Competition agency starts hunt for Wang’ombe successor

cak-Wang’ombe Kariuki

Competition Authority director-general Wang’ombe Kariuki. FILE

The Competition Authority of Kenya (CAK) has started the process of recruiting a new director-general to replace Wang’ombe Kariuki whose term ends in January.

Mr Kariuki was appointed in January 2013 as the first director-general at the authority, serving for two terms of five years each. Earlier, he had served in the same post in an acting capacity for one-and-a-half years from August 2011.

The CAK has invited applicants for the position targeting economics, statistics, law, and business professionals with at least 15 years of relevant work experience.

“We are seeking to recruit a highly experienced, competent, motivated, and self-driven leader, with excellent credentials and a strategic mind, to competitively fill the director general position,” reads the notice.

It is during Mr Kariuki’s tenure at the CAK that efforts to protect consumer and employee rights was intensified. This is seen in legislation demanding that merged firms retain workers, supermarket owners pay suppliers on time and retailers refund overcharged consumers.

For example, the CAK saved 12,470 jobs in 2020 after imposing tough conditions requiring firms that merged or acquired other companies to retain the majority of their workforce for up to three years.

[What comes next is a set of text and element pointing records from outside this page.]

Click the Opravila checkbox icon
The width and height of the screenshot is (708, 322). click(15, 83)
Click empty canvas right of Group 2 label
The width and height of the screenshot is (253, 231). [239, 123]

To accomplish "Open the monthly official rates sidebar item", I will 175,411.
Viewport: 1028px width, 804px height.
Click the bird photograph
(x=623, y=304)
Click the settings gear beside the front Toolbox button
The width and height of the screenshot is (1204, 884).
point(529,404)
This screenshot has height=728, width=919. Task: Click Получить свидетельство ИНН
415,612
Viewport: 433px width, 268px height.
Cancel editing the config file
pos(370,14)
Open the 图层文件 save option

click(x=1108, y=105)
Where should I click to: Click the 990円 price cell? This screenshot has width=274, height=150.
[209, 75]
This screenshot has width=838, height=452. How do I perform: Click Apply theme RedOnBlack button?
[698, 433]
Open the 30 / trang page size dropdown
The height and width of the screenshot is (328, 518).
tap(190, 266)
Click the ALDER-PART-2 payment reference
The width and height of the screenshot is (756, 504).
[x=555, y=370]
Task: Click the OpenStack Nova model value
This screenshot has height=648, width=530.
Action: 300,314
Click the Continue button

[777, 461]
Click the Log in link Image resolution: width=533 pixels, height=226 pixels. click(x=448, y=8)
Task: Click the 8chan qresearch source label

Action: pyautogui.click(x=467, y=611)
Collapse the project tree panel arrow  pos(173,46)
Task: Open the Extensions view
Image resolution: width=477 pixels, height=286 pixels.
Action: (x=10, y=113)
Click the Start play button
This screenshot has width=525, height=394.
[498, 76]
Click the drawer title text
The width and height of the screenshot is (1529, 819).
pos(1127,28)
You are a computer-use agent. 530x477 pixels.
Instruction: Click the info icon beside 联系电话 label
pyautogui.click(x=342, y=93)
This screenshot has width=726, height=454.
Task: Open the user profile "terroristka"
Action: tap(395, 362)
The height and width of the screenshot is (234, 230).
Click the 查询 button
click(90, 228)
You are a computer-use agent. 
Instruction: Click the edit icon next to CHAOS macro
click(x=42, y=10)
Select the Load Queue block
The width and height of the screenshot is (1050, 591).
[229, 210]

KCB, which concluded the merger in September 2019, was barred from firing workers for two years to 2021 while NCBA was given 12 months to the end of 2020.

In 2018, the CAK established a Buyer Power Department mandated to protect suppliers of supermarket chains from exploitation. This was following mounting concerns over the negative influence that businesses have had over suppliers, which is blamed for the collapse of Nakumatt and Uchumi supermarkets.

The two retail chains had accumulated supplier debt of nearly Sh20 billion by the time of the collapse.

Buyer power means the ability of a purchaser to extract more favourable terms from a supplier on whom it can also impose significant opportunity costs by, for example, delaying payments.

At the peak of the Covid-19 pandemic in 2020, the CAK ordered Cleanshelf Supermarkets to contact and refund all customers who bought Tropikal hand sanitiser at inflated prices. Sales for hand sanitisers had spiked since Kenya reported its first coronavirus case in March 2020.